TASK BRIEF. Return the entries verbatim, from the line containing "Image resolution: width=645" through the line containing "In order to", with both of those lines included.
[DATASET CONTENT]
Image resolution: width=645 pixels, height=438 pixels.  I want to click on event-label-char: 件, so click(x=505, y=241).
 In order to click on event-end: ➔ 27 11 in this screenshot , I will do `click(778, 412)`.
[/DATASET CONTENT]
[DATASET CONTENT]
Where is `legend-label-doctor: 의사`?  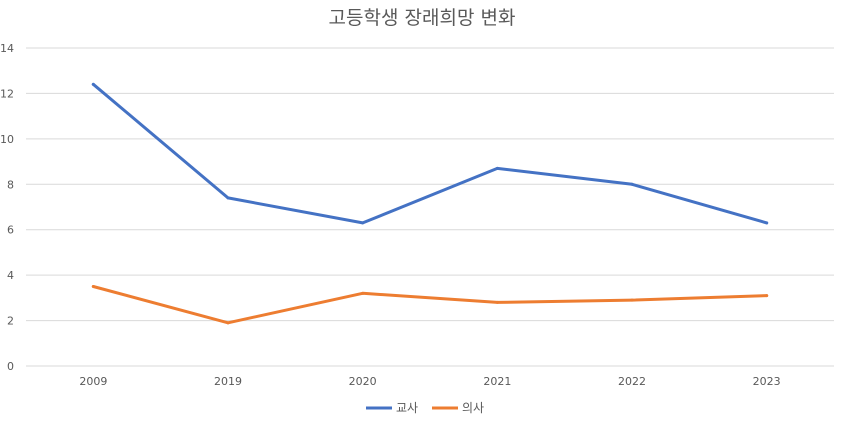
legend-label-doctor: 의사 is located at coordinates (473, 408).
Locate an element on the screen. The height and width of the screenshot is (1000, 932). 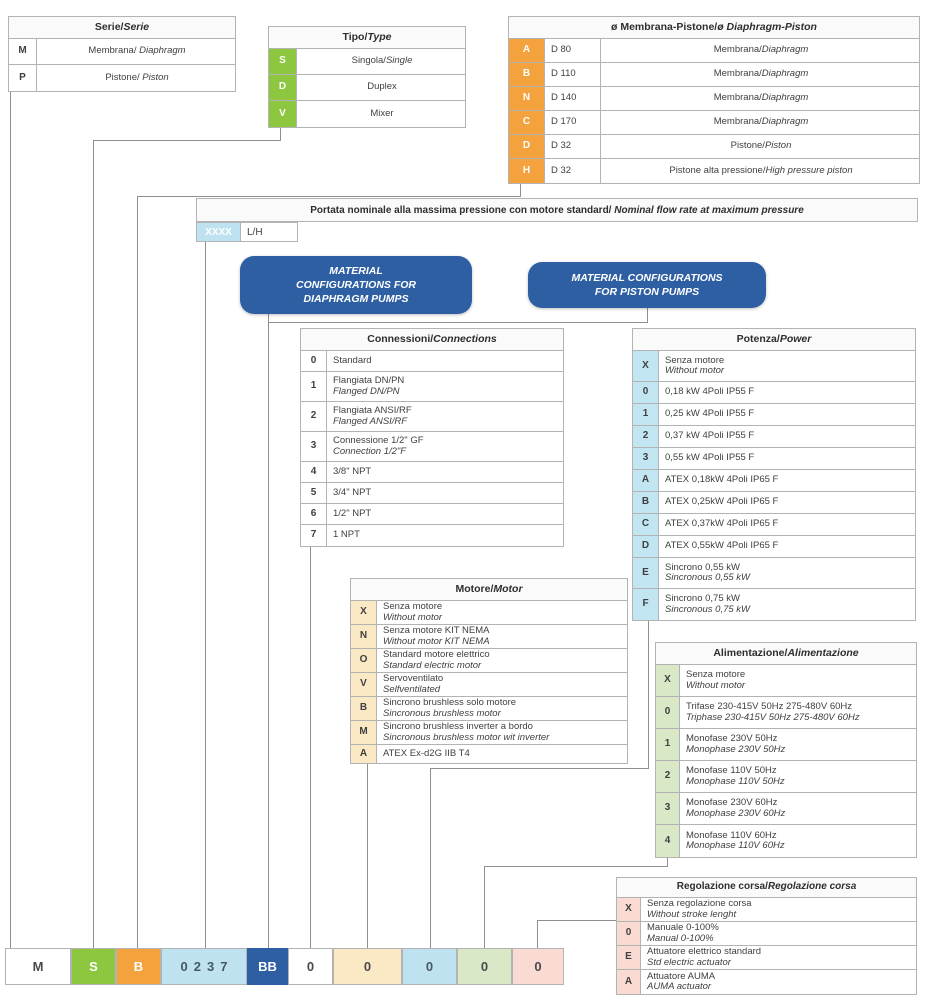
[/DATASET CONTENT]
ANSWER TO THIS PROBLEM.
Image resolution: width=645 pixels, height=438 pixels.  I want to click on event-label-char: 件, so click(x=505, y=241).
 In order to click on event-end: ➔ 27 11 in this screenshot , I will do `click(778, 412)`.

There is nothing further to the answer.